EKS Pod Identity (recommended for new clusters):
serviceAccount:
create: true
Associate the service account with an IAM role using the EKS Pod Identity Agent:
aws eks create-pod-identity-association \
--cluster-name my-cluster \
--namespace default \
--service-account ocync \
--role-arn arn:aws:iam::123456789012:role/ocync
IAM Roles for Service Accounts (IRSA):
serviceAccount:
create: true
annotations:
eks.amazonaws.com/role-arn: arn:aws:iam::123456789012:role/ocync
In both cases, the IAM role needs permissions to pull from source and push to target repositories:
{
"Version": "2012-10-17",
"Statement": [
{
"Sid": "EcrAuth",
"Effect": "Allow",
"Action": "ecr:GetAuthorizationToken",
"Resource": "*"
},
{
"Sid": "EcrPull",
"Effect": "Allow",
"Action": [
"ecr:BatchGetImage",
"ecr:GetDownloadUrlForLayer",
"ecr:BatchCheckLayerAvailability"
],
"Resource": "arn:aws:ecr:*:123456789012:repository/*"
},
{
"Sid": "EcrPush",
"Effect": "Allow",
"Action": [
"ecr:PutImage",
"ecr:InitiateLayerUpload",
"ecr:UploadLayerPart",
"ecr:CompleteLayerUpload"
],
"Resource": "arn:aws:ecr:*:123456789012:repository/*"
}
]
}
Scope the Resource ARNs to specific repositories in production.
Google GKE
GKE uses Workload Identity Federation to bind a Kubernetes service account to a Google Cloud service account:
serviceAccount:
create: true
annotations:
iam.gke.io/gcp-service-account: ocync@my-project.iam.gserviceaccount.com
Bind the Kubernetes service account to the GCP service account:
gcloud iam service-accounts add-iam-policy-binding \
ocync@my-project.iam.gserviceaccount.com \
--role roles/iam.workloadIdentityUser \
--member "serviceAccount:my-project.svc.id.goog[default/ocync]"

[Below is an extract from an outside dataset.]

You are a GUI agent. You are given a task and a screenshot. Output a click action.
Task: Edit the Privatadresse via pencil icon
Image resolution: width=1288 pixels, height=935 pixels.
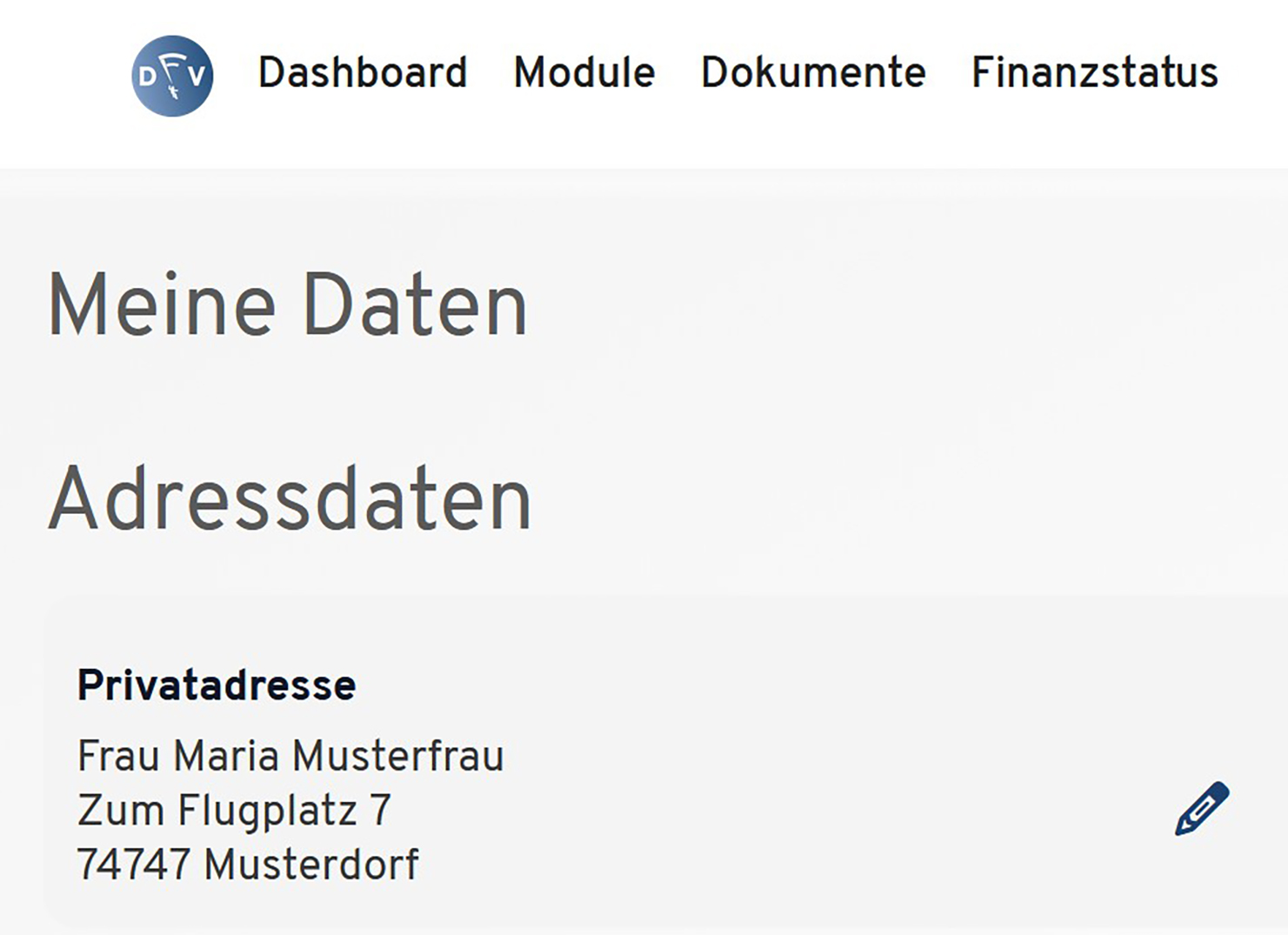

The GCP service account needs roles/artifactregistry.reader on source repositories and roles/artifactregistry.writer on targets.
Azure AKS
AKS uses Workload Identity to federate a Kubernetes service account with an Azure managed identity:
serviceAccount:
create: true
annotations:
azure.workload.identity/client-id: <managed-identity-client-id>
labels:
azure.workload.identity/use: "true"
Create the federated credential:
az identity federated-credential create \
--name ocync-federated \
--identity-name ocync-identity \
--resource-group my-rg \
--issuer "$(az aks show -n my-cluster -g my-rg --query oidcIssuerProfile.issuerUrl -o tsv)" \
--subject system:serviceaccount:default:ocync
Grant AcrPush on the target ACR and AcrPull on source ACR instances.
Values reference
See the chart’s values.yaml for the full set of configurable values.